| Selected passage |
* start *

We see many of these remedial and expeditious approaches to systems caught up in the current debates between “systems” and “individual agents.” The structure vs agency debate – which tends to resolve the issue by falling back in one direction or the other – or some compromise by meeting in the middle:
Here, the individual is still the axis systems revolve around.
But, when we move away from these anthropocentric approaches then there is a clear alternative in a field dynamics model of causality:
“Nature does not consist of basic particulars, but fields and processes… There is no bottom level of base particulars with intrinsic properties that upwardly determines everything else. Everything is process all the way “down” and all the way “up”...
“…these processes are “irreducibly relational — they exist only in patterns, networks, organizations, configurations or webs… Phenomena at all scales are not entities or substances but relatively stable [relational] processes…”
“...since processes achieve stability at different levels of complexity, while still interacting with processes at other levels, all are equally real and none has absolute ontological primacy.”…” (Evan Thompson, Mind in Life, p. 440)
For us a “systems theory” is part of a dynamic processual and emergent ontological approach to creativity. When we talk of systems approaches – whether it be complex systems, complex adaptive systems, systems thinking systems – whatever it is – it does not stand alone as simply another tool – that is perhaps more effective – in the classical humanist toolkit of change making. It is a critical aspect of a new, more-than-human processual and perspectival approach to reality.
Systems are structures – dynamic ways of organizing – patterning in a processual reality. They are the “patterns, networks, organizations, configurations, webs” that processes inherently take. Agents and Structures are not two distinct entities. In fact, they are not entities whatsoever in the traditional sense of the term. Any phenomenon as it co-emerges can be viewed from either a structural vantage point or an agential vantage point, depending on perspective and question. What matters is how processes in dynamic relation are mediating and co-determining from the emergent middle:
“Mediation should be understood not as standing between pre-formed subjects, objects, actants, or entities but as the process, action, or event that generates or provides the conditions for the emergence of subjects and objects, for the individuation of entities within the world. “ (Richard Grusin)

* end *

| Stored records |
* start *

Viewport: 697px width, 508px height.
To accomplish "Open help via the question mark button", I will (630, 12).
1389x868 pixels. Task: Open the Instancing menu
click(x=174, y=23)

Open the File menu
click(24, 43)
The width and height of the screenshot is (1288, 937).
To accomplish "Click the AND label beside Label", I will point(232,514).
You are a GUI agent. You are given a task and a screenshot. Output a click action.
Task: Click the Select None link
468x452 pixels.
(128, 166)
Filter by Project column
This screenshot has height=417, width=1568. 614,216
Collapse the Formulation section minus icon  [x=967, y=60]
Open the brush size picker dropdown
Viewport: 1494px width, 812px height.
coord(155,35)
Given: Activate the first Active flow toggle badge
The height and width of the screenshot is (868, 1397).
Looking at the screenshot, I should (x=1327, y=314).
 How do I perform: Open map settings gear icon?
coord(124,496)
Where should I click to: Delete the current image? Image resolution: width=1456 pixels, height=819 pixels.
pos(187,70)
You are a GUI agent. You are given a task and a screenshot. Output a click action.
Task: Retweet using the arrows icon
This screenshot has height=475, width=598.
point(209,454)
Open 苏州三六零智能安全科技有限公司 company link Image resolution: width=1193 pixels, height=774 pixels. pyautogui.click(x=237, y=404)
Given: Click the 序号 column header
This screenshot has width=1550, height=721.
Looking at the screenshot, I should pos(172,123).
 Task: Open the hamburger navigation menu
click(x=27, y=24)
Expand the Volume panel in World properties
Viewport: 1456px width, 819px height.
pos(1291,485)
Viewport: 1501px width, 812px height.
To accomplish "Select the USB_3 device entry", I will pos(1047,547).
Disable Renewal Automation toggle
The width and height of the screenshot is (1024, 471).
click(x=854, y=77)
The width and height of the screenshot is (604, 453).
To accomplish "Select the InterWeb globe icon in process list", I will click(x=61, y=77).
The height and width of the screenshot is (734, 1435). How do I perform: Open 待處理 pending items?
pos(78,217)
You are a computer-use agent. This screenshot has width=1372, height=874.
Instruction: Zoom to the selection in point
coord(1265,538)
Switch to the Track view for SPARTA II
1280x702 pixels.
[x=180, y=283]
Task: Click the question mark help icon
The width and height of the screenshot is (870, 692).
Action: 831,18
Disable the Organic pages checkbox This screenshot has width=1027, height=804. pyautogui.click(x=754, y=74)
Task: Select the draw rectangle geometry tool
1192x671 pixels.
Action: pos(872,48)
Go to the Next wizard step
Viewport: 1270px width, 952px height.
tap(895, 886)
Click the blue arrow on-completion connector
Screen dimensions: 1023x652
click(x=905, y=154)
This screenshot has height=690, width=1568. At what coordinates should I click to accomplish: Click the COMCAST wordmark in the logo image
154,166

* end *

| Requirement A |
Reproduce the passage on systems and process word for word, starting at "We see many" and ending at "systems revolve around.".
| Requirement B |
Carry on the passage on systems and process from the point where it stops.

| Final answer A |
We see many of these remedial and expeditious approaches to systems caught up in the current debates between “systems” and “individual agents.” The structure vs agency debate – which tends to resolve the issue by falling back in one direction or the other – or some compromise by meeting in the middle:
Here, the individual is still the axis systems revolve around.

| Final answer B |
For us, what matters is that we understand the context of contemporary engagements and turn towards systems as part of a critical processual approach to engage with our current reality. it is a deliberate refusal and constructive alternative activity of moving away from a highly problematic anthropocentric approach to creativity and reality. Systems approaches – in whatever form – have to confront the “successes” of an anthropocentric approach to creation, making, and creativity.
There is more to say on the range of non-anthropocentric approaches to processes, systems, and creativity – and we will get to this in due course (Newsletter 106). One way to think of this week's newsletter is as a belated contextual introduction to our earlier series of eleven newsletters on Process. If you have not read these, we would suggest dipping into them – all or any that catch your interest:
That's it for this week.
Next week, we will focus on three or perhaps four concepts that we strongly feel are missing from most contemporary approaches to systems based innovation logics. In the meantime, we would be very curious about how you approach the problems of failed anthropocentric models of creativity and/or what are the concepts that you think are most necessary but absent from the contemporary systems innovation discourse? Drop us an email – and if you are curious to hear more – let's talk.
Till next week – actively feel the more-than-human processes!
Till Volume 105,
Keep Your difference Alive!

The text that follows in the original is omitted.